Woody Woodpecker, from "New Funnies" #94, 1944: Octo-pushy! Story and art by John Stanley

2011 PREFACE: This was one of the first posts on Stanley Stories. At the time, I knew Stanley's work less well. The purpose of this blog has always been for me to explore John Stanley's comics out loud, and in public. Thus, I occasionally find the need to append an early post.

This story is clearly drawn, written and lettered by John Stanley. He is in fine form here, as he is in the previous two issues' "Woody Woodpecker" stories for New Funnies. His spiky, expressive pen line brings an enormous energy to this dryly morbid story. That Stanley was already such an adept cartoonist, prior to his long engagement on the Little Lulu series, is something that most comics historians have overlooked.

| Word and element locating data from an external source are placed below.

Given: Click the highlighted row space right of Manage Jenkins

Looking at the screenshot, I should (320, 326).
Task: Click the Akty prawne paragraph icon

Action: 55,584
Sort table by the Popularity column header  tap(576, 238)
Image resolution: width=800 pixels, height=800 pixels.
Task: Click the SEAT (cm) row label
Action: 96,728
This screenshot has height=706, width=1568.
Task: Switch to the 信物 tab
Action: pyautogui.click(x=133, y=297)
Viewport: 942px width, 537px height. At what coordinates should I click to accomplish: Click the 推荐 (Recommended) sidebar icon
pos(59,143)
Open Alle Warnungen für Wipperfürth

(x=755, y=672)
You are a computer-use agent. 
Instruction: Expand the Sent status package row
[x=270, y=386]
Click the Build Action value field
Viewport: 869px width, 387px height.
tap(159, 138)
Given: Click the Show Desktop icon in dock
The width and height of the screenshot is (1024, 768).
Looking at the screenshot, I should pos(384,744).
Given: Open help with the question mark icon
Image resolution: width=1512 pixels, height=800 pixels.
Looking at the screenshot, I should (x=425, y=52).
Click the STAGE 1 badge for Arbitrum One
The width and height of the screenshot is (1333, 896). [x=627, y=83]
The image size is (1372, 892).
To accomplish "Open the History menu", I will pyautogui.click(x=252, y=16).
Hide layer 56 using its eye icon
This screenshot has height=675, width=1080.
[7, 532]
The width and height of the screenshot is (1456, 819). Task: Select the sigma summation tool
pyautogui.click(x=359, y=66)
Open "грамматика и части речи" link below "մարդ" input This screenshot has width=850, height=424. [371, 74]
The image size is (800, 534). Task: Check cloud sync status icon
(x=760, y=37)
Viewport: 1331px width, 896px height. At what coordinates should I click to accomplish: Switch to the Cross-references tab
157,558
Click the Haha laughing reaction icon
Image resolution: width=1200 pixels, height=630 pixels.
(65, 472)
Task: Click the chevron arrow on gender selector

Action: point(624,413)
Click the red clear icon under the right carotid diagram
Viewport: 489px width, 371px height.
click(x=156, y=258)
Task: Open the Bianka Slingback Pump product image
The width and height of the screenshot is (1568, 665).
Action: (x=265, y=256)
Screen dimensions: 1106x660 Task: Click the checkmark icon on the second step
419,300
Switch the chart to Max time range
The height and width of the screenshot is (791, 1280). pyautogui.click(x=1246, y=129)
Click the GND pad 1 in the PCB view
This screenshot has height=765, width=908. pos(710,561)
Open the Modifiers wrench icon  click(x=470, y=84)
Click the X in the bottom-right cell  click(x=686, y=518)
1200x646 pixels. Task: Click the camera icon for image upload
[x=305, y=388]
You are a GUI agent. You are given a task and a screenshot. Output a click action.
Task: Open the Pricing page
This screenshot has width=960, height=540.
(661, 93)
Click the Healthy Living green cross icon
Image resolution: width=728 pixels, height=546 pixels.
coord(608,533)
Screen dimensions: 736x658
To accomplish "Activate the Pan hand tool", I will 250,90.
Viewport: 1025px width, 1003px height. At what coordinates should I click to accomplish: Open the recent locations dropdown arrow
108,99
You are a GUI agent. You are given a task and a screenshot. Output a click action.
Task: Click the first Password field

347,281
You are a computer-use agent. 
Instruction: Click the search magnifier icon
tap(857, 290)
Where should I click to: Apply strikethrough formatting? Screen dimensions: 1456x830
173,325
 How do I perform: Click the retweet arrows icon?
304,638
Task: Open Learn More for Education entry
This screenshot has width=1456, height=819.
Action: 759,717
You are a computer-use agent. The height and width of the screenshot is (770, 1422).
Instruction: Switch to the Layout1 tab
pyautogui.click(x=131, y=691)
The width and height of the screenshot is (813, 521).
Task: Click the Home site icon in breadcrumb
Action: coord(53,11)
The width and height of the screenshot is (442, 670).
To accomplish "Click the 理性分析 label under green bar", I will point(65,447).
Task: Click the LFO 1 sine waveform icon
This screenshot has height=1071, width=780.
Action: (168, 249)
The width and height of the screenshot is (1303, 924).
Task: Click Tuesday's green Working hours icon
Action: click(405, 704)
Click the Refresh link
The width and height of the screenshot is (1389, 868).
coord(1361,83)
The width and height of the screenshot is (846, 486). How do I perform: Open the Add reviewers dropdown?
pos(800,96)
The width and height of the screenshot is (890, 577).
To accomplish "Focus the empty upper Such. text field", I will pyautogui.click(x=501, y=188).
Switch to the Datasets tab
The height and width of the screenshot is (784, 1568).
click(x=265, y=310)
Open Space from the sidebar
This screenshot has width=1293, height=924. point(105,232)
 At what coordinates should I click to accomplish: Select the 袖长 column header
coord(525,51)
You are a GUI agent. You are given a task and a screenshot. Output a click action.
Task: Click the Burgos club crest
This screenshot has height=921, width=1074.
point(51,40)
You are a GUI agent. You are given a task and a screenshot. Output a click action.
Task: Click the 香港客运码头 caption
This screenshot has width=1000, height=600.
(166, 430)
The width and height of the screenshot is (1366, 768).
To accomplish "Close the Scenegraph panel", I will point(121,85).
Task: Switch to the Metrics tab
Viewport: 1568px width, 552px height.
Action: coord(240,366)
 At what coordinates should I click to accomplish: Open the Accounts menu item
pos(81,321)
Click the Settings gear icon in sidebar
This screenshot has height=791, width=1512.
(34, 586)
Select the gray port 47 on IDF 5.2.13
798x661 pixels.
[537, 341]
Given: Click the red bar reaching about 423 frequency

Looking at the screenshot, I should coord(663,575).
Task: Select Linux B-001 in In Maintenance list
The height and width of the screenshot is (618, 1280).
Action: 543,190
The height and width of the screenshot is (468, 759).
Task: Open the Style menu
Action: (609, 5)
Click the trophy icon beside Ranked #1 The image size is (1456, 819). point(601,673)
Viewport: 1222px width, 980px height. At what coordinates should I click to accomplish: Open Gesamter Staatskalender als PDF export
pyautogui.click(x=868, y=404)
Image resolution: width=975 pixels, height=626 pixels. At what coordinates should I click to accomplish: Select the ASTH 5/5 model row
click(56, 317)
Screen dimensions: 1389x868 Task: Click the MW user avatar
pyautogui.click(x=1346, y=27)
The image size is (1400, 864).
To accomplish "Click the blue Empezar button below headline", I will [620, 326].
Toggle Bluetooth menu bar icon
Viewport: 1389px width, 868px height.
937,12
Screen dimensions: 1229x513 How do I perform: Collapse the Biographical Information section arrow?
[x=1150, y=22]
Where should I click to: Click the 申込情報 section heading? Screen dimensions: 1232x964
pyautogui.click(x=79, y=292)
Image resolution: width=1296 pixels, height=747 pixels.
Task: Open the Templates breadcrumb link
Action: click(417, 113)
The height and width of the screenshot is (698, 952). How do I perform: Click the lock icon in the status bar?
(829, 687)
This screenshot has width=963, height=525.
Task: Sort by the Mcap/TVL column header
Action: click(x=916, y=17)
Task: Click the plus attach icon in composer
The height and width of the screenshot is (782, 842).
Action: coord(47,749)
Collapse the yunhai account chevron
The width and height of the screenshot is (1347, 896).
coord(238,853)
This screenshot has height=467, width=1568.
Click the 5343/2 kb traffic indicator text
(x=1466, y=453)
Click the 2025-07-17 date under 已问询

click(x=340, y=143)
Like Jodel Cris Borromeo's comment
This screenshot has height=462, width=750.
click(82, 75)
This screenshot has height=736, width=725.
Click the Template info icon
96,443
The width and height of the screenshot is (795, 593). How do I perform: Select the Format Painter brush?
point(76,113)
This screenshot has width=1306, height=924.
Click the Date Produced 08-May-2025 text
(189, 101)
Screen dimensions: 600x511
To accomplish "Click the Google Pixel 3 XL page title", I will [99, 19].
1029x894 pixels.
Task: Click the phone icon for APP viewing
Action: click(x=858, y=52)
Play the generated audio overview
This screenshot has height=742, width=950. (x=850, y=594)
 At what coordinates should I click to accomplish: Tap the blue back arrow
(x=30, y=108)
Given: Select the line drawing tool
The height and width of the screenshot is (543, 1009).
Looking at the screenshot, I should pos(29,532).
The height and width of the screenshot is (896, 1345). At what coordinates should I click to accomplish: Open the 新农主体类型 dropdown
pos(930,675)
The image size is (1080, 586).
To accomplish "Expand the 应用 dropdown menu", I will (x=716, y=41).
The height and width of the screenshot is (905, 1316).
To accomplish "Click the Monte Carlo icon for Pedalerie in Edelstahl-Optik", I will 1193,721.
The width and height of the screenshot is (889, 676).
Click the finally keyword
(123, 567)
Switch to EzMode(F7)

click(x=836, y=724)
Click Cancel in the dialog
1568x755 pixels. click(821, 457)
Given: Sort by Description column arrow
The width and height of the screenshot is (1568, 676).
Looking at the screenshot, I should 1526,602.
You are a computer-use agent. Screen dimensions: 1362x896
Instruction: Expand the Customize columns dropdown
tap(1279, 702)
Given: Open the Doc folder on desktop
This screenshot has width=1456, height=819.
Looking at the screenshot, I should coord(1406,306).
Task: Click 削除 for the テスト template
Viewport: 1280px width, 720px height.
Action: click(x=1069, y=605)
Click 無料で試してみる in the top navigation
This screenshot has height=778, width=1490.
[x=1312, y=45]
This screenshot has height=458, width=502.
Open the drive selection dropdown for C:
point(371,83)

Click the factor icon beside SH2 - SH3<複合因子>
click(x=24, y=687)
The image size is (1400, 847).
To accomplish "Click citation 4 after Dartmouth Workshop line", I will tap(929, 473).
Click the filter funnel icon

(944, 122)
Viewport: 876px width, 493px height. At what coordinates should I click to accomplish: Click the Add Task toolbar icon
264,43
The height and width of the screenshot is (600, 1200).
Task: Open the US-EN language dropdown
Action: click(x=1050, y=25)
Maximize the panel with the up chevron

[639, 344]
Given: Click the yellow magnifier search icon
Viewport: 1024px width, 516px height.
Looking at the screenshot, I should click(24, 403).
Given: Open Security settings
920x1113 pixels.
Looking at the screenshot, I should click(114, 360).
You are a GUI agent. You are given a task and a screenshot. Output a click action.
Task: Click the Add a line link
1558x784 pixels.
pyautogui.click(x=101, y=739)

Stanley's cartooning took a blow in 1945. He had to mimic the primitive, near folk-art cartoon style of Marjorie Buell in his role as writer-artist-adapter of her valuable commercial property. The look and feel of Marge's poor cartooning had an adverse affect on Stanley's work through 1946.

He reclaimed his own, superior cartooning style in 1947, with a series of dynamic, striking "Woody Woodpecker" one-page gags, and with his first comic-book original, "Jigger and Mooch," which he wrote and drew for the final issues of Animal Comics. Those pieces are available elsewhere on this blog. Admirers of John Stanley the artist are advised to seek these posts out.

And now, the original 2008 post...


Just in time for the Labor Day weekend--that last hurrah of summer--here's a 1944 "Woody Woodpecker" story set at the beach. Our favorite sociopath vends deadly hot dogs and saves the day!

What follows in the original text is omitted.